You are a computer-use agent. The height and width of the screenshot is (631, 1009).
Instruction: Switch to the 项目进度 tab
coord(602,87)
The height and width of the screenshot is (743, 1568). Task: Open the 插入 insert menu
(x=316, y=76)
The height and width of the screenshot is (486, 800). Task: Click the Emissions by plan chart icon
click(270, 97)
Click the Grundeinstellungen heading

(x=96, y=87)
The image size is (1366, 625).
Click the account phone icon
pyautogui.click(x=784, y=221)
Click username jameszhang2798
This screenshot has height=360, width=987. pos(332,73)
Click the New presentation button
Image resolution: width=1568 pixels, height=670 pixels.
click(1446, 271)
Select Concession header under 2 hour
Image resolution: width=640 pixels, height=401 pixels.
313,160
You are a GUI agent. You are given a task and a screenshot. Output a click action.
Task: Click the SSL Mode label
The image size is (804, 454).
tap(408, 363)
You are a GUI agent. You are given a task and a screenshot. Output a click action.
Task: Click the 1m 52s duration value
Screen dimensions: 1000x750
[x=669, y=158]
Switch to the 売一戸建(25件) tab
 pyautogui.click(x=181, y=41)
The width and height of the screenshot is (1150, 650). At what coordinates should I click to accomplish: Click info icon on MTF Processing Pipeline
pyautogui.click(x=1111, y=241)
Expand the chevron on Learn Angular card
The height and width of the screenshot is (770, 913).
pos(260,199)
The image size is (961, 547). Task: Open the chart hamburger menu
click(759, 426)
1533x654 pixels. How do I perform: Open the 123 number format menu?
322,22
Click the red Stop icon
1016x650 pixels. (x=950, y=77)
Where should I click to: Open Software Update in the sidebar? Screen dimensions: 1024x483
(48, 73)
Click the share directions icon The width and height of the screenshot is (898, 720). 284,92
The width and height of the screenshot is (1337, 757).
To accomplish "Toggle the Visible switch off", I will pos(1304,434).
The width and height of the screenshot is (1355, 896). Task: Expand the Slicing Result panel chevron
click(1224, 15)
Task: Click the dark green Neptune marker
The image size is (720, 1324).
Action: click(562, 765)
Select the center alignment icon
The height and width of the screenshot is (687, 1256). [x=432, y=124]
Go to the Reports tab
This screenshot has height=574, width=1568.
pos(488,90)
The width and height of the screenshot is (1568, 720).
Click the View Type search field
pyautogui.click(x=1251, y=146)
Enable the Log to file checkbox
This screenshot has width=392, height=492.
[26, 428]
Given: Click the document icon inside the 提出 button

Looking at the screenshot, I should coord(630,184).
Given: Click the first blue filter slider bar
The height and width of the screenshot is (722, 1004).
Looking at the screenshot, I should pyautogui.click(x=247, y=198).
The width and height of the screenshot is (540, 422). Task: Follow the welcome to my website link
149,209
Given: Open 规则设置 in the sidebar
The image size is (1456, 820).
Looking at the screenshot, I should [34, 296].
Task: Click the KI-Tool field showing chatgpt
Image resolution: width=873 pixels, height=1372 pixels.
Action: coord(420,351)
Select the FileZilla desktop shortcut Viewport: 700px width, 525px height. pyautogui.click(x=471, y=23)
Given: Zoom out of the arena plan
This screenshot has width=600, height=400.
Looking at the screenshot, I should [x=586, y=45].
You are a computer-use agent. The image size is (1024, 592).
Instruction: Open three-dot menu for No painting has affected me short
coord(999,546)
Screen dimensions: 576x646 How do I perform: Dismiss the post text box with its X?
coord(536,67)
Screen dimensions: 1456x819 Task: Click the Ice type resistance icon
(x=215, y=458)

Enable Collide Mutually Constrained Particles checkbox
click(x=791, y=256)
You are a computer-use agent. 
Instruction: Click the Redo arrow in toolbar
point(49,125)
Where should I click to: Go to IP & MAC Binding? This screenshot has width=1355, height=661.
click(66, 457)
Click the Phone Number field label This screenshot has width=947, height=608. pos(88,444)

*****

| Your goal |
Print all entries again, exactly.

| Result for this exercise |
You are a computer-use agent. The height and width of the screenshot is (631, 1009).
Instruction: Switch to the 项目进度 tab
coord(602,87)
The height and width of the screenshot is (743, 1568). Task: Open the 插入 insert menu
(x=316, y=76)
The height and width of the screenshot is (486, 800). Task: Click the Emissions by plan chart icon
click(270, 97)
Click the Grundeinstellungen heading

(x=96, y=87)
The image size is (1366, 625).
Click the account phone icon
pyautogui.click(x=784, y=221)
Click username jameszhang2798
This screenshot has height=360, width=987. pos(332,73)
Click the New presentation button
Image resolution: width=1568 pixels, height=670 pixels.
click(1446, 271)
Select Concession header under 2 hour
Image resolution: width=640 pixels, height=401 pixels.
313,160
You are a GUI agent. You are given a task and a screenshot. Output a click action.
Task: Click the SSL Mode label
The image size is (804, 454).
tap(408, 363)
You are a GUI agent. You are given a task and a screenshot. Output a click action.
Task: Click the 1m 52s duration value
Screen dimensions: 1000x750
[x=669, y=158]
Switch to the 売一戸建(25件) tab
 pyautogui.click(x=181, y=41)
The width and height of the screenshot is (1150, 650). At what coordinates should I click to accomplish: Click info icon on MTF Processing Pipeline
pyautogui.click(x=1111, y=241)
Expand the chevron on Learn Angular card
The height and width of the screenshot is (770, 913).
pos(260,199)
The image size is (961, 547). Task: Open the chart hamburger menu
click(759, 426)
1533x654 pixels. How do I perform: Open the 123 number format menu?
322,22
Click the red Stop icon
1016x650 pixels. (x=950, y=77)
Where should I click to: Open Software Update in the sidebar? Screen dimensions: 1024x483
(48, 73)
Click the share directions icon The width and height of the screenshot is (898, 720). 284,92
The width and height of the screenshot is (1337, 757).
To accomplish "Toggle the Visible switch off", I will pos(1304,434).
The width and height of the screenshot is (1355, 896). Task: Expand the Slicing Result panel chevron
click(1224, 15)
Task: Click the dark green Neptune marker
The image size is (720, 1324).
Action: click(562, 765)
Select the center alignment icon
The height and width of the screenshot is (687, 1256). [x=432, y=124]
Go to the Reports tab
This screenshot has height=574, width=1568.
pos(488,90)
The width and height of the screenshot is (1568, 720).
Click the View Type search field
pyautogui.click(x=1251, y=146)
Enable the Log to file checkbox
This screenshot has width=392, height=492.
[26, 428]
Given: Click the document icon inside the 提出 button

Looking at the screenshot, I should coord(630,184).
Given: Click the first blue filter slider bar
The height and width of the screenshot is (722, 1004).
Looking at the screenshot, I should pyautogui.click(x=247, y=198).
The width and height of the screenshot is (540, 422). Task: Follow the welcome to my website link
149,209
Given: Open 规则设置 in the sidebar
The image size is (1456, 820).
Looking at the screenshot, I should [34, 296].
Task: Click the KI-Tool field showing chatgpt
Image resolution: width=873 pixels, height=1372 pixels.
Action: coord(420,351)
Select the FileZilla desktop shortcut Viewport: 700px width, 525px height. pyautogui.click(x=471, y=23)
Given: Zoom out of the arena plan
This screenshot has width=600, height=400.
Looking at the screenshot, I should [x=586, y=45].
You are a computer-use agent. The image size is (1024, 592).
Instruction: Open three-dot menu for No painting has affected me short
coord(999,546)
Screen dimensions: 576x646 How do I perform: Dismiss the post text box with its X?
coord(536,67)
Screen dimensions: 1456x819 Task: Click the Ice type resistance icon
(x=215, y=458)

Enable Collide Mutually Constrained Particles checkbox
click(x=791, y=256)
You are a computer-use agent. 
Instruction: Click the Redo arrow in toolbar
point(49,125)
Where should I click to: Go to IP & MAC Binding? This screenshot has width=1355, height=661.
click(66, 457)
Click the Phone Number field label This screenshot has width=947, height=608. pos(88,444)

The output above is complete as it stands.